Varitek singled sharply in his first at-bat, but Jarrod Washburn kept escaping full counts to keep Boston blanked into the fifth.
Then Washburn (4-9) walked Coco Crisp and a full-count pitch to Varitek was high and on the inside corner. Boston's captain quickly turned on it and sent it on a line just over the left-field scoreboard for his second home run in 42 games. It was his first home run in 27 career at-bats against Washburn.
"One mistake can hurt you -- and that's what happened today," Washburn said, calling Varitek "one of the smartest guys in the game."
The first man to greet Varitek at the top of the dugout was Francona.
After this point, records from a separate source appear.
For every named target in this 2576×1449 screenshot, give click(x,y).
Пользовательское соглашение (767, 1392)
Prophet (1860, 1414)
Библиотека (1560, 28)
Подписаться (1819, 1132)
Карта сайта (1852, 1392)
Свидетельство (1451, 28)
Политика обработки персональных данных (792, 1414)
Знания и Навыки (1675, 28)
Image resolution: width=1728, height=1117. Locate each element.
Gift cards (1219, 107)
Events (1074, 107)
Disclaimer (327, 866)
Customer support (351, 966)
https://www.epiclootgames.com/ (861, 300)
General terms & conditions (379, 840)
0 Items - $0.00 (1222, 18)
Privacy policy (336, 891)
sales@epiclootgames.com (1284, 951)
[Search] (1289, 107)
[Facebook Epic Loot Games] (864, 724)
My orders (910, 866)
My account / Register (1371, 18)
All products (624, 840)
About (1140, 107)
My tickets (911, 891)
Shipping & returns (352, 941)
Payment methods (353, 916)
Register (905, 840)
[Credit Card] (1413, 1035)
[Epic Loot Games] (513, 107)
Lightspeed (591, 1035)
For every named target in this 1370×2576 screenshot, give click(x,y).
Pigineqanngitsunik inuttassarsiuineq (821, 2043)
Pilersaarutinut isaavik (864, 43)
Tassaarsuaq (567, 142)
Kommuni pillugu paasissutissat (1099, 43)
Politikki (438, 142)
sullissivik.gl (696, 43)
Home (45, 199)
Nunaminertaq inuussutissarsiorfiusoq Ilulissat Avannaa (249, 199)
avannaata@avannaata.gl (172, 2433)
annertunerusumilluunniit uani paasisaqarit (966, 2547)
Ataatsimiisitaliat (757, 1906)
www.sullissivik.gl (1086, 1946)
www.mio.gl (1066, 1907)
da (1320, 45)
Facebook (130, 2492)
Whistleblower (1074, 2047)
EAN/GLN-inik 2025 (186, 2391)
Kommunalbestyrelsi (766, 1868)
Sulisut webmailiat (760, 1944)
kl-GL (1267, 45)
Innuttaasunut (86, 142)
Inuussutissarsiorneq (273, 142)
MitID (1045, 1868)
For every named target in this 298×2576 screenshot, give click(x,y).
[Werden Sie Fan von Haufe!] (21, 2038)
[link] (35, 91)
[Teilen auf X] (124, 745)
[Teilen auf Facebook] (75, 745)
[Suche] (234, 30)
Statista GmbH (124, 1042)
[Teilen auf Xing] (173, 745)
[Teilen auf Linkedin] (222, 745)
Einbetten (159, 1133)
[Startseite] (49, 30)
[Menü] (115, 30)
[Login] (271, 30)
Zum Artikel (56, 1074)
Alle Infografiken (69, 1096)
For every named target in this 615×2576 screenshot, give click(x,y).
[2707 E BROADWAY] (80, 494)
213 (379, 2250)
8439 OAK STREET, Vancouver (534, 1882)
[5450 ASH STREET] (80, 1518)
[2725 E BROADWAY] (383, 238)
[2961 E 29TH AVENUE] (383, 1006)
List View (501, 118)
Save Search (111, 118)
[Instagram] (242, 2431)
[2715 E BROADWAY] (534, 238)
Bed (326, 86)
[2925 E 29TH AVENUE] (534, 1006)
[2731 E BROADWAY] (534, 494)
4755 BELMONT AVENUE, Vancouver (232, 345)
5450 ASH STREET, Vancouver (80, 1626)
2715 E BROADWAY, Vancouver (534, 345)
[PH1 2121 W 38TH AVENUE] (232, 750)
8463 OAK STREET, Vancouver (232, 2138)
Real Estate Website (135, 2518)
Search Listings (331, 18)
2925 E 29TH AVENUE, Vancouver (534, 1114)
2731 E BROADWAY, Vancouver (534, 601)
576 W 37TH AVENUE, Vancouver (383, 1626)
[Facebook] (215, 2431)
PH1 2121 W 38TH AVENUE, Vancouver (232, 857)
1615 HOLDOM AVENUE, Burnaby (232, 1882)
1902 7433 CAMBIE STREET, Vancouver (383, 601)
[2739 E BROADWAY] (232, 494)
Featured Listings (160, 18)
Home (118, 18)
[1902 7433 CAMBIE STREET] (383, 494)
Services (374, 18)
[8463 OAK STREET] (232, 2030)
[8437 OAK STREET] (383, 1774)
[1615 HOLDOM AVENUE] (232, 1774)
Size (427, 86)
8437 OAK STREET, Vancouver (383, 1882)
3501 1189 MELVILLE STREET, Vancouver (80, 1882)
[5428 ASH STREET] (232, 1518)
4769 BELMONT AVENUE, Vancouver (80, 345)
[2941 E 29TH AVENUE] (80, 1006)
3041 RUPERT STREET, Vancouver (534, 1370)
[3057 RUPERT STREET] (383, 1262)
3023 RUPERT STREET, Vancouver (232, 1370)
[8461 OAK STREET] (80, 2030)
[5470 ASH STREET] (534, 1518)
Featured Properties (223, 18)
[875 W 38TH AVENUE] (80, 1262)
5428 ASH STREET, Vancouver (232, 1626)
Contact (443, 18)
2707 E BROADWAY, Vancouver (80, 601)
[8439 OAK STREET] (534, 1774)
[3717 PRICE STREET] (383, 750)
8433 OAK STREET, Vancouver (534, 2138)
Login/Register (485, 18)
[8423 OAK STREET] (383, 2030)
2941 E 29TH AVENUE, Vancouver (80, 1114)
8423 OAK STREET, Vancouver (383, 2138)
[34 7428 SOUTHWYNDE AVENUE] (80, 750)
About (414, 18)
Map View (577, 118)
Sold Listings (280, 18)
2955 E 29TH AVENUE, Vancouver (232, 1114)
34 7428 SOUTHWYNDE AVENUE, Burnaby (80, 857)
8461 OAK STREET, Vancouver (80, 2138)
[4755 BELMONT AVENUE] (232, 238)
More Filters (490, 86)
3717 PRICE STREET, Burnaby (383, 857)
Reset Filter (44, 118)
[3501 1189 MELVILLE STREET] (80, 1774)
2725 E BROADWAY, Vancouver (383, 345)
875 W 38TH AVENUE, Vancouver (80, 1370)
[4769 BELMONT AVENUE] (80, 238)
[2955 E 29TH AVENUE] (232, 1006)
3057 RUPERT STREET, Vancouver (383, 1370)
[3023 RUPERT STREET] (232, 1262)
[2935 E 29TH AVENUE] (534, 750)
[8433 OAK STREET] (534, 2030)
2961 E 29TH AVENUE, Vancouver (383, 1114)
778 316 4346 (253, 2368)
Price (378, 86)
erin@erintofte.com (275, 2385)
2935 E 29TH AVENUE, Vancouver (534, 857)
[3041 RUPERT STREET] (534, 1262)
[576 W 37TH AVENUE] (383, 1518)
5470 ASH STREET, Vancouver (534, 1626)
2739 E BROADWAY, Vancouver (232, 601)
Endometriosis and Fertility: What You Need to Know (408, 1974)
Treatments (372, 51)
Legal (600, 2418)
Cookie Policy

The manager gave him a high-five and a pat on the shoulder.
"I had a good first two months, then a horrendous month and a half. I mean, some of the toughest time of my career," Varitek said. "It's there -- I've already shown it's there. I've just got to keep stringing it together."
Washburn allowed seven hits and two runs in 5 2/3 innings -- the seventh time in eight starts he had allowed two earned runs or fewer. He has only two victories in that span.
Varitek has 153 home runs as a catcher, four behind Carlton Fisk for most in Boston history. ... Ortiz, out since injuring his wrist May 30, singled twice, walked, and flied out Monday for Double-A Portland. He's still on track to return Friday.